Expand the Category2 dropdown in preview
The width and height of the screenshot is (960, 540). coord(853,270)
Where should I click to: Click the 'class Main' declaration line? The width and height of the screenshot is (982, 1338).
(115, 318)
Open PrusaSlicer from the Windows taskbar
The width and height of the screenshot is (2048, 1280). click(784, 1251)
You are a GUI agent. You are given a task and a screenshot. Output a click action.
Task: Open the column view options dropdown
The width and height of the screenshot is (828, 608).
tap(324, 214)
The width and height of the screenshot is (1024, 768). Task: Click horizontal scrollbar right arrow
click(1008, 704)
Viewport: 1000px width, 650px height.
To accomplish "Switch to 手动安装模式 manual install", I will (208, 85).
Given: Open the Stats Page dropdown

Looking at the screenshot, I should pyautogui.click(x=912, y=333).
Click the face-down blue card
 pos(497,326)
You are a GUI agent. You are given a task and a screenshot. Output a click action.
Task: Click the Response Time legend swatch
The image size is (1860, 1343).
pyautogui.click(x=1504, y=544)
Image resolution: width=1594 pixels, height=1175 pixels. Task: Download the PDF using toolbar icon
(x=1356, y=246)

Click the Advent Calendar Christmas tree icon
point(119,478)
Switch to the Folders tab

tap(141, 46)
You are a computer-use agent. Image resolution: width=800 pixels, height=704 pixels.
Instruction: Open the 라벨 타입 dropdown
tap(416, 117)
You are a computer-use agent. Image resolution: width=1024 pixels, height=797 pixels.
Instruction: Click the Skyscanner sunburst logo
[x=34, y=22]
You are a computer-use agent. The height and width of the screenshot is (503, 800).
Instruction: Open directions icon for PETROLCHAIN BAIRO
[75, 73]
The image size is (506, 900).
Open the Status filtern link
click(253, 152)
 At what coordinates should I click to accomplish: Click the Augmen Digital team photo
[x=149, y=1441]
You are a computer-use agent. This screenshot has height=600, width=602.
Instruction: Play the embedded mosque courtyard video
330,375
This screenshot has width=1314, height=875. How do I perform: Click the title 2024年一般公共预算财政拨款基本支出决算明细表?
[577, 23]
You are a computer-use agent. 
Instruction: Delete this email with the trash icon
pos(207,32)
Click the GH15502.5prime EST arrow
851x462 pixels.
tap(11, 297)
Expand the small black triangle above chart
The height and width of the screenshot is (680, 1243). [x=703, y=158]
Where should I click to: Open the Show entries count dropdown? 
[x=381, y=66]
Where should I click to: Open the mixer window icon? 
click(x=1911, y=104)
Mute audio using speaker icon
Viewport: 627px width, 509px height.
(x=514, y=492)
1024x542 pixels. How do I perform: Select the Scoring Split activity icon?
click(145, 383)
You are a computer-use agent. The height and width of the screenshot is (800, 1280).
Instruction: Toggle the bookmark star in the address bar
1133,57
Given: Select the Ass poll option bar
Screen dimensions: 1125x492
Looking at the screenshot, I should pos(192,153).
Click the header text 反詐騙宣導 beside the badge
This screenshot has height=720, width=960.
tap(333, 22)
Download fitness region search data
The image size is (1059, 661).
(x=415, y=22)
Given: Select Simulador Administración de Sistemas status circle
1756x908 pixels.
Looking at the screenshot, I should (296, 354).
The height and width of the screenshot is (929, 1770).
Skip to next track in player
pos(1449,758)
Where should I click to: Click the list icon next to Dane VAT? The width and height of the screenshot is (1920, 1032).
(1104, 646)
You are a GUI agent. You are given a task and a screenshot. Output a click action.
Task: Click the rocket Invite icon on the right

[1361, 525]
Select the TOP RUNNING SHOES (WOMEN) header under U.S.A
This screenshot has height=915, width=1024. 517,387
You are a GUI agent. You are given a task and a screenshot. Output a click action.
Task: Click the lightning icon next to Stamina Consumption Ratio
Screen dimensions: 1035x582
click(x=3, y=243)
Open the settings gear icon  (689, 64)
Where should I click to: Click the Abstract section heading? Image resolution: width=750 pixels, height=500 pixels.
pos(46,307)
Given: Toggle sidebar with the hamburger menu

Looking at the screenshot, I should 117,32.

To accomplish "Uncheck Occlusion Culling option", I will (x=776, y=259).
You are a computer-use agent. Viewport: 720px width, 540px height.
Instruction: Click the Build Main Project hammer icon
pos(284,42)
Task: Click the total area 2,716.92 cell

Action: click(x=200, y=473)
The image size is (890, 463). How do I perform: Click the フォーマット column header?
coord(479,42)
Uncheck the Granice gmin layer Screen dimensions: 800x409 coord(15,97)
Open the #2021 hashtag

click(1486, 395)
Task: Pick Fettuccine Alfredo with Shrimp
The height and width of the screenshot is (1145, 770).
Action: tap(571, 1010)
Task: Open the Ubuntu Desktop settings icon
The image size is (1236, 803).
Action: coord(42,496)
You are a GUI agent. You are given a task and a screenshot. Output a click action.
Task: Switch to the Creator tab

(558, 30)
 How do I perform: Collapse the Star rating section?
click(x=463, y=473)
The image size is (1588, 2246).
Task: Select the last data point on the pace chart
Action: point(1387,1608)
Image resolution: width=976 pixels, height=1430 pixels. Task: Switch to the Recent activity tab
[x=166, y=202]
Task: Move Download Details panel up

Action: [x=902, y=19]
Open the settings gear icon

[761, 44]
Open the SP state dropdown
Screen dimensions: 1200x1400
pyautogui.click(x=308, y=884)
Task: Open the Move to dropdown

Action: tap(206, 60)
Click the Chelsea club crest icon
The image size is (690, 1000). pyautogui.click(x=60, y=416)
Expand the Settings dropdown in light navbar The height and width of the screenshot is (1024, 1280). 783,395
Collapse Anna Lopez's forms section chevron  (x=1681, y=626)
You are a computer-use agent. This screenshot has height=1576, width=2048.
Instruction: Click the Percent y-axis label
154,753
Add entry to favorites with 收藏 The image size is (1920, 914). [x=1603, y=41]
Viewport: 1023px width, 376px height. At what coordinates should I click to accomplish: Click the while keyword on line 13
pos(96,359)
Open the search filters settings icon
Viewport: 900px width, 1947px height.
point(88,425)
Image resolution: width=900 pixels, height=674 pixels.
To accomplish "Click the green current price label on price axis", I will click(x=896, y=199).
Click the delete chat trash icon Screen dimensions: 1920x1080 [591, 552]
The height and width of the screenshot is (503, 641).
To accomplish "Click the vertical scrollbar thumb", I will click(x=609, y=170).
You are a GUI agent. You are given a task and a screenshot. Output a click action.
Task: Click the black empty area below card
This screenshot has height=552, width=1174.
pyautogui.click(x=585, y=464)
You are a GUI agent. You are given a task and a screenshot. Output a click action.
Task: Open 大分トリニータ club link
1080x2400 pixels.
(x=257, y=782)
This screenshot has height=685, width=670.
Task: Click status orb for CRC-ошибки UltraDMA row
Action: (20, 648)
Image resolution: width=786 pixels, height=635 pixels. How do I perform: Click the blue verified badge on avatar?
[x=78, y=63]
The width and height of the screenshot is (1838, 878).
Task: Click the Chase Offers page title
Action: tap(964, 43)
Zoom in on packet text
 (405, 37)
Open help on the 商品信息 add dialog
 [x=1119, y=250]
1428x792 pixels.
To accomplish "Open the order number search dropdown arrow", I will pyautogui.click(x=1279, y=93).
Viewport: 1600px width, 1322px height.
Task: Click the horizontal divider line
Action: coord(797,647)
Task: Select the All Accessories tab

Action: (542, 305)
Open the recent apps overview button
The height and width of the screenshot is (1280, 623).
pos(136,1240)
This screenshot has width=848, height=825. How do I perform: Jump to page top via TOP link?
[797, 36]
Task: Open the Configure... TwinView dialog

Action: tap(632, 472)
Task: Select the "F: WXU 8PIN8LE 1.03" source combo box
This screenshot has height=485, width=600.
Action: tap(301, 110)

_ _ _ _

▶ **REQUIRED WORK**
Display each line of the rows above that contains the word "dropdown".

▶ **TASK SOLUTION**
Expand the Category2 dropdown in preview
Task: Open the column view options dropdown
Given: Open the Stats Page dropdown
Instruction: Open the 라벨 타입 dropdown
Where should I click to: Open the Show entries count dropdown? 
Open the SP state dropdown
Task: Open the Move to dropdown
Expand the Settings dropdown in light navbar The height and width of the screenshot is (1024, 1280). 783,395
To accomplish "Open the order number search dropdown arrow", I will pyautogui.click(x=1279, y=93).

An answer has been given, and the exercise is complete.